***  x: opt(integer)  ***

We know what this means.  x can be an integer or something like "None".

Can we use x in operations that take integers?
For example,
  x + 3

If "yes", then the type of this addition is also opt(integer).
So the result type of an addition could be either integer or opt(integer),
depending on the types of the arguments.

If "no", then type checking should give an error.

Which of these alternatives do we want for Syntheto?

In either case, we will want a way to create values of opt(T)
(where T is a placeholder for a declared type)
and a way to checks values of opt(T) for T or None.

The easier thing to do for now is "no".

What are the relevant language constructs?

(1) a keyword "None".  This is a polymorphic type value.
    It will only be allowed in contexts where it is clear
    what its type is.  For example,
      let (x: opt(T) = None) ..
      ..
      if x == None then ..
      ..
      return None
    For added fun, you can do things like
      let (x: set(opt(integer)) = {-1,0,1,None}) ..

(2) make-option(x), where x is any value of any type T.
    The type of this expression is opt(T).
    This type must have already been explicitly declared somewhere,
    at least for now.

(3) To check if a value x:opt(T) is None, simply compare equality:
    if x == None then ..
    if x != None then ..
    Alternatively, we could have something like isNone(..)
================================
## AIM 1
Retype the part of the optional-types note between "Can we use x" and "create values of opt(T)", inclusive.
The optional-types note and the records below it come from separate, unrelated sources.

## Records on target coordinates
================================
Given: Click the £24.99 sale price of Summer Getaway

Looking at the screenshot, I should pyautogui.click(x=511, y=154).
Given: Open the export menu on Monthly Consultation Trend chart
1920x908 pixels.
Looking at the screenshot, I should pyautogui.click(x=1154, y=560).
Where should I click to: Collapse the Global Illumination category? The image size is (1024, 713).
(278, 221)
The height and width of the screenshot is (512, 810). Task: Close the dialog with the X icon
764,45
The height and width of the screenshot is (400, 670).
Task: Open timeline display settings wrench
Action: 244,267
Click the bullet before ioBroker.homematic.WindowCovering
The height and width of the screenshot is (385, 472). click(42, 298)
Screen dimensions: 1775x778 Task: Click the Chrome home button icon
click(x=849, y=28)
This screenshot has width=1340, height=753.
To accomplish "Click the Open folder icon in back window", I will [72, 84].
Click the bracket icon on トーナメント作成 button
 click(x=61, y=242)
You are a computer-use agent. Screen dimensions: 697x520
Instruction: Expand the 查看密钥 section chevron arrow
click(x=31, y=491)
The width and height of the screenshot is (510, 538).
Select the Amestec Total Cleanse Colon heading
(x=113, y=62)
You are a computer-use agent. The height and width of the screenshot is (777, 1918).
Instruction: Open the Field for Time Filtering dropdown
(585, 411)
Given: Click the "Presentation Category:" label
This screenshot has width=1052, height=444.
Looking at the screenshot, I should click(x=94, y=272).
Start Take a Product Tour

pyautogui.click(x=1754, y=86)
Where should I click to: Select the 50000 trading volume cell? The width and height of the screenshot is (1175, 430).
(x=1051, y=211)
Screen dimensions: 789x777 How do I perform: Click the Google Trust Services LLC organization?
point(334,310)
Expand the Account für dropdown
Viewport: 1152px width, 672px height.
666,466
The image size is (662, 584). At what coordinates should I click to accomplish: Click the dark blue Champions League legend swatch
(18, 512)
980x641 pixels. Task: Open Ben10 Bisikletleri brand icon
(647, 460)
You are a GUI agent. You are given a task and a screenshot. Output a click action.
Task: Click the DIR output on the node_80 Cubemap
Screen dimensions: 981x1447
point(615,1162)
================================
## AIM 2
Convert the lines of the records between the line holding "The width and height of the screenshot is (510, 538)." and the end of the records, inclusive, into a numbered list, omitting blank lines.

## WRITTEN SOLUTION 1
Can we use x in operations that take integers?
For example,
  x + 3

If "yes", then the type of this addition is also opt(integer).
So the result type of an addition could be either integer or opt(integer),
depending on the types of the arguments.

If "no", then type checking should give an error.

Which of these alternatives do we want for Syntheto?

In either case, we will want a way to create values of opt(T)

## WRITTEN SOLUTION 2
1. The width and height of the screenshot is (510, 538).
2. Select the Amestec Total Cleanse Colon heading
3. (x=113, y=62)
4. You are a computer-use agent. The height and width of the screenshot is (777, 1918).
5. Instruction: Open the Field for Time Filtering dropdown
6. (585, 411)
7. Given: Click the "Presentation Category:" label
8. This screenshot has width=1052, height=444.
9. Looking at the screenshot, I should click(x=94, y=272).
10. Start Take a Product Tour
11. pyautogui.click(x=1754, y=86)
12. Where should I click to: Select the 50000 trading volume cell? The width and height of the screenshot is (1175, 430).
13. (x=1051, y=211)
14. Screen dimensions: 789x777 How do I perform: Click the Google Trust Services LLC organization?
15. point(334,310)
16. Expand the Account für dropdown
17. Viewport: 1152px width, 672px height.
18. 666,466
19. The image size is (662, 584). At what coordinates should I click to accomplish: Click the dark blue Champions League legend swatch
20. (18, 512)
21. 980x641 pixels. Task: Open Ben10 Bisikletleri brand icon
22. (647, 460)
23. You are a GUI agent. You are given a task and a screenshot. Output a click action.
24. Task: Click the DIR output on the node_80 Cubemap
25. Screen dimensions: 981x1447
26. point(615,1162)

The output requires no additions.